AIM A ▸
In the records, rewrite everything from the line containing "Banquet Facilities, (37, 877)" down to the line containing "D [button] (110, 409)", with "Contractors" replaced by "Builders" and nothing else altered.

TEXT TO READ ▸
Men Should Be Able to Express Opinions and Feelings about Abortion

I’m a feminist, a former Evangelical who writes fiercely about how Christianity drags Bronze Age patriarchy into the present. The top issue to which I devote my time, money and energy is reproductive health and rights. My all-time most read article was titled, “Why I am Pro Abortion, not Just Pro Choice.” But I also think that men deserve to have their own thoughts and feelings about abortion, and to express them. Telling men, “If you don’t have a uterus, shut up.” runs counter to the best of who we are as human beings.

To be clear, a woman’s capacity to get pregnant and incubate a budding human life means that women collectively have something at stake in this conversation that men do not. Our reproductive capacity shapes our bodies and lives in countless ways—including that we risk health and life to bear children, but the ripple effects are much broader than that. Our career paths are more disrupted, we store body fat where men have extra muscle leaving us vulnerable to forced sex, and for millennia, women were reproductive chattel, economic assets belonging to fathers and husbands. This is why, when there is disagreement, decisions about abortion should default to the woman as the person most affected. But while all of that is key to why women must speak up in this matter, it doesn’t imply the converse: that men should not.

AIM B ▸
Duplicate the essay on men expressing views about abortion in full, word for word.

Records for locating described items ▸
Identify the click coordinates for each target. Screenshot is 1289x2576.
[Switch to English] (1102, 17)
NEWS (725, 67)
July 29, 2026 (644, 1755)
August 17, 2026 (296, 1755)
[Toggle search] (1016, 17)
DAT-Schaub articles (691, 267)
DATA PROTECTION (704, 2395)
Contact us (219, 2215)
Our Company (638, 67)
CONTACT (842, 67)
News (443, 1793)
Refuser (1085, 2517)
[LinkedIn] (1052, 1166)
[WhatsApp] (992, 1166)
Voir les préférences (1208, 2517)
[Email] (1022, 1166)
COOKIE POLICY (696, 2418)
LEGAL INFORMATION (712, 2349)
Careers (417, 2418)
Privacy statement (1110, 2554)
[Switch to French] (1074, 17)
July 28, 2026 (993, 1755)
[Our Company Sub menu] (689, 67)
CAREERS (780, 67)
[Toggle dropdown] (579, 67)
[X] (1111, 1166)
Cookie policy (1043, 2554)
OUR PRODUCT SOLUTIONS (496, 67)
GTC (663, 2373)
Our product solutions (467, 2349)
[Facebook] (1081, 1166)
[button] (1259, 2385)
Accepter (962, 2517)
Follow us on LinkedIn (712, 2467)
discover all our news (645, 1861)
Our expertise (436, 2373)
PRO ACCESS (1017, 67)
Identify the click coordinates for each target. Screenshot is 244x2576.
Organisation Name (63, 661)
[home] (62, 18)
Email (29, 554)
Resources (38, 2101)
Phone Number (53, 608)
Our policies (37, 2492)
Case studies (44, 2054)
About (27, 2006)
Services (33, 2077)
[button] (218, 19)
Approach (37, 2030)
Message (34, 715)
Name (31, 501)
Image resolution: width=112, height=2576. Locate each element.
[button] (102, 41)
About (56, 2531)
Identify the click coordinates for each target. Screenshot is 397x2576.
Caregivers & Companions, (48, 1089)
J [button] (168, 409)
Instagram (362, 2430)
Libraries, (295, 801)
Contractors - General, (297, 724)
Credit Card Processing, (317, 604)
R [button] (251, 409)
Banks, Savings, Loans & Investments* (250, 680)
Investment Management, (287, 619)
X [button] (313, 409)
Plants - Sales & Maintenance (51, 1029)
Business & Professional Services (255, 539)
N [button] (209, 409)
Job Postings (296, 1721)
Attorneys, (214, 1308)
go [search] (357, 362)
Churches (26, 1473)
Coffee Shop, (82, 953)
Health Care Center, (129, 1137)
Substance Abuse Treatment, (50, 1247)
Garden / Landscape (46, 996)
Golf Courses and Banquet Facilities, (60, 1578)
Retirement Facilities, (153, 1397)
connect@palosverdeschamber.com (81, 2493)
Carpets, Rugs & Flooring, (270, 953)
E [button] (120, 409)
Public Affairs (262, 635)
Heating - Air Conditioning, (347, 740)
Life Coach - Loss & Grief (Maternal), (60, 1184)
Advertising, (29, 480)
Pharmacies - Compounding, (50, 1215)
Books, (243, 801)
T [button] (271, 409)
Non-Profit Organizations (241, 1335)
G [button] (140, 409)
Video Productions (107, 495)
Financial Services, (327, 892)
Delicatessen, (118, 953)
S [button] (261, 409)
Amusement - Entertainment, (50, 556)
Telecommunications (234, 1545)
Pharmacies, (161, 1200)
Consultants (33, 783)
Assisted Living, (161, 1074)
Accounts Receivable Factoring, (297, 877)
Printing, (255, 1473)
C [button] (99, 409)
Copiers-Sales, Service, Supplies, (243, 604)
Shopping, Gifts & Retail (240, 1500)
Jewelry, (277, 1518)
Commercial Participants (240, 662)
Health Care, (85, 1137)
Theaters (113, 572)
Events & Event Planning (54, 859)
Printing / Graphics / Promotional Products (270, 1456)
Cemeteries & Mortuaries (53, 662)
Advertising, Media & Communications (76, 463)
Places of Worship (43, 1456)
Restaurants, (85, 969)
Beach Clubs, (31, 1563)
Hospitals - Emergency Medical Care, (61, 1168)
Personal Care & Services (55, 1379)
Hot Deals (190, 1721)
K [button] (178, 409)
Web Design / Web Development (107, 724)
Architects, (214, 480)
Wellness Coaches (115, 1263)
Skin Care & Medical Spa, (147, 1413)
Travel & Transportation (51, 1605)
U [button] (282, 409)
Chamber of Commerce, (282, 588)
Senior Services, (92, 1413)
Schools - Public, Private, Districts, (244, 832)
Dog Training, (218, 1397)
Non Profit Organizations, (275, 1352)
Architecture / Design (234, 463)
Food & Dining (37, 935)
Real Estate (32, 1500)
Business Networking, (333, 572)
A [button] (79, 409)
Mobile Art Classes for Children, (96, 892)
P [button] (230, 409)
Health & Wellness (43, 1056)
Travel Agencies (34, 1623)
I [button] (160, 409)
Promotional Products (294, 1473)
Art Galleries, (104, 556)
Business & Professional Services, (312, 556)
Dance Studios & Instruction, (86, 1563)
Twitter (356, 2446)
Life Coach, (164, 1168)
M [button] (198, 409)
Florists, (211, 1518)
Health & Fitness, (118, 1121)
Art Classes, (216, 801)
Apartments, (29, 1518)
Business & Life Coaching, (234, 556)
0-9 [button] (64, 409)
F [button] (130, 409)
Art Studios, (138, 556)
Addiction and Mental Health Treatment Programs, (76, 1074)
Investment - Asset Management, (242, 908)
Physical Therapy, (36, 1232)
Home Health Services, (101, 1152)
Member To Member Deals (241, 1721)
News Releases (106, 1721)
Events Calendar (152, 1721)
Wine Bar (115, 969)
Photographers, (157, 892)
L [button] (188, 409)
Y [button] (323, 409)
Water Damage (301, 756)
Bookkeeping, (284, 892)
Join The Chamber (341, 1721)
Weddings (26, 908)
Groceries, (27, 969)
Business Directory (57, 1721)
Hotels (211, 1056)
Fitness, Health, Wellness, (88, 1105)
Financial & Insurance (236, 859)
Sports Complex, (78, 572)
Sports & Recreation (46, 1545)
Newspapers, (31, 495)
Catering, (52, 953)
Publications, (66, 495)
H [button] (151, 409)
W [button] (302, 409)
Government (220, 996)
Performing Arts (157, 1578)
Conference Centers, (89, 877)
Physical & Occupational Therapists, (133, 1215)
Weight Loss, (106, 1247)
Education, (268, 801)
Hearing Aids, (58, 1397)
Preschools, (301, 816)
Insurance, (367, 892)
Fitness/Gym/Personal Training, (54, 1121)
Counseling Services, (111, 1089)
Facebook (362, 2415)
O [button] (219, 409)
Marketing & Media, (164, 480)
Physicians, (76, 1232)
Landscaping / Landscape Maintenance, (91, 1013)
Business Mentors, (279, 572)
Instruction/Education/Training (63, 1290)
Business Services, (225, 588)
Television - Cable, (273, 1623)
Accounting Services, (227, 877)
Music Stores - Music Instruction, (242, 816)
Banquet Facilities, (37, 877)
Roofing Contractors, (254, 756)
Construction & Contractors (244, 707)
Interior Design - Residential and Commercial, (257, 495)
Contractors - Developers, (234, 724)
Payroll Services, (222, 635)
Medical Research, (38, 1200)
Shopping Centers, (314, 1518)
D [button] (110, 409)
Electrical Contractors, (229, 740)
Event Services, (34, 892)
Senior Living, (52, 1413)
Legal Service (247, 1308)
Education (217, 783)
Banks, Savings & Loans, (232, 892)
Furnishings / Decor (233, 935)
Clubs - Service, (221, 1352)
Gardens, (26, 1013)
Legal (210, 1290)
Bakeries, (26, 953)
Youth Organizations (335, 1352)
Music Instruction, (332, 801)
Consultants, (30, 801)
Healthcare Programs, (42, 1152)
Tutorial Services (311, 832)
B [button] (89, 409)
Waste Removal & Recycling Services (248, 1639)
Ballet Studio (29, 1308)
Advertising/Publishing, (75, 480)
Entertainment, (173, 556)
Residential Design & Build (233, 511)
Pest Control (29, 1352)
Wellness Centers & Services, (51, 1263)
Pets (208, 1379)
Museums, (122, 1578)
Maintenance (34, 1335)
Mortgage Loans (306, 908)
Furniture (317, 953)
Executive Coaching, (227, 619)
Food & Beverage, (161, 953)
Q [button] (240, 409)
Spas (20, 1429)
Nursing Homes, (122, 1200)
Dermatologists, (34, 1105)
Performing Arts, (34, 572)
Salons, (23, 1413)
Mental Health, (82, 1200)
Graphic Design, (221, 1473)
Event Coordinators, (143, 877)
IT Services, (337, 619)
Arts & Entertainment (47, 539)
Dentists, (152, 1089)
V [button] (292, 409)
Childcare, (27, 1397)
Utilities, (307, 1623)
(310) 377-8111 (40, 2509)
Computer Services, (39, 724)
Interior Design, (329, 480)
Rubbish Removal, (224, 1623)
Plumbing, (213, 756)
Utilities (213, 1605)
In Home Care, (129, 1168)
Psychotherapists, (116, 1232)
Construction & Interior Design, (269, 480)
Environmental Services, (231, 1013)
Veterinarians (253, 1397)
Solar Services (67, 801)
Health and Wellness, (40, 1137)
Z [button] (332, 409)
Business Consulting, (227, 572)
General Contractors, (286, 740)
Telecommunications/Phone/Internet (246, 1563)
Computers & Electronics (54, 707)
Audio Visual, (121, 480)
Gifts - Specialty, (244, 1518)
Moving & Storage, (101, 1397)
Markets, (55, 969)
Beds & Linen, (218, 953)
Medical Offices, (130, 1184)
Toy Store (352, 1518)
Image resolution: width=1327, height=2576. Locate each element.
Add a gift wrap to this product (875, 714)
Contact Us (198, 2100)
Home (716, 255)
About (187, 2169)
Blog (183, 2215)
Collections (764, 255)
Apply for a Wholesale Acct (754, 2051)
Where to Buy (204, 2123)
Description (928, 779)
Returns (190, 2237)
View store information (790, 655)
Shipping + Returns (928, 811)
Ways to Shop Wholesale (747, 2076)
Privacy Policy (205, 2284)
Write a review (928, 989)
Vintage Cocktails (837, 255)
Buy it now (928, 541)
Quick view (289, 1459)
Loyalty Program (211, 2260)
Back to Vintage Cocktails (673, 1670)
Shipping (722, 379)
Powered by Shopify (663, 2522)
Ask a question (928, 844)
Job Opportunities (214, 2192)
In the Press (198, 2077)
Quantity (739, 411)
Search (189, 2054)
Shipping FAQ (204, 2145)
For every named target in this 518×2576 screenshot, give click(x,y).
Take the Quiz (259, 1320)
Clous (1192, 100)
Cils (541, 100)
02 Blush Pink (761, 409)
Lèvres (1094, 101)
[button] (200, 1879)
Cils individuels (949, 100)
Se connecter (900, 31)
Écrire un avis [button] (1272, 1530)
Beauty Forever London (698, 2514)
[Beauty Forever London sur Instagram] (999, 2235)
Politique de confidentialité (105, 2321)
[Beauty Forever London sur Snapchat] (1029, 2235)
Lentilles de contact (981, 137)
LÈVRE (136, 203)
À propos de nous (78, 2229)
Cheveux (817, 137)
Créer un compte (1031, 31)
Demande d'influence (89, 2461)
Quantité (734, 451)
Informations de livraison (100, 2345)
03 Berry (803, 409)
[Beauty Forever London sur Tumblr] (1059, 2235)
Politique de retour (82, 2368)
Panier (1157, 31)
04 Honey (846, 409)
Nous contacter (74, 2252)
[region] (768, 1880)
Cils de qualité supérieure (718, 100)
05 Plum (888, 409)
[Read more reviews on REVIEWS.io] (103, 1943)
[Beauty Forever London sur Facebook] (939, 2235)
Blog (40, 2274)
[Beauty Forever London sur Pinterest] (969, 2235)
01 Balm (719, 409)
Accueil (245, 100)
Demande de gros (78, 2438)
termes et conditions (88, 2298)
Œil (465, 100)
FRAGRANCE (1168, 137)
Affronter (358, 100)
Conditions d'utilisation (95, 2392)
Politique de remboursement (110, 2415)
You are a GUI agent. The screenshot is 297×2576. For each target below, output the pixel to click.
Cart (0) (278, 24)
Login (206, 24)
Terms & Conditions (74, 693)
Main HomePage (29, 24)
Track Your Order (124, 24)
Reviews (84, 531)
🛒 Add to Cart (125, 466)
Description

REPLY A ▸
Banquet Facilities, (37, 877)
Roofing Builders, (254, 756)
Construction & Builders (244, 707)
Interior Design - Residential and Commercial, (257, 495)
Builders - Developers, (234, 724)
Payroll Services, (222, 635)
Medical Research, (38, 1200)
Shopping Centers, (314, 1518)
D [button] (110, 409)

REPLY B ▸
Men Should Be Able to Express Opinions and Feelings about Abortion

I’m a feminist, a former Evangelical who writes fiercely about how Christianity drags Bronze Age patriarchy into the present. The top issue to which I devote my time, money and energy is reproductive health and rights. My all-time most read article was titled, “Why I am Pro Abortion, not Just Pro Choice.” But I also think that men deserve to have their own thoughts and feelings about abortion, and to express them. Telling men, “If you don’t have a uterus, shut up.” runs counter to the best of who we are as human beings.

To be clear, a woman’s capacity to get pregnant and incubate a budding human life means that women collectively have something at stake in this conversation that men do not. Our reproductive capacity shapes our bodies and lives in countless ways—including that we risk health and life to bear children, but the ripple effects are much broader than that. Our career paths are more disrupted, we store body fat where men have extra muscle leaving us vulnerable to forced sex, and for millennia, women were reproductive chattel, economic assets belonging to fathers and husbands. This is why, when there is disagreement, decisions about abortion should default to the woman as the person most affected. But while all of that is key to why women must speak up in this matter, it doesn’t imply the converse: that men should not.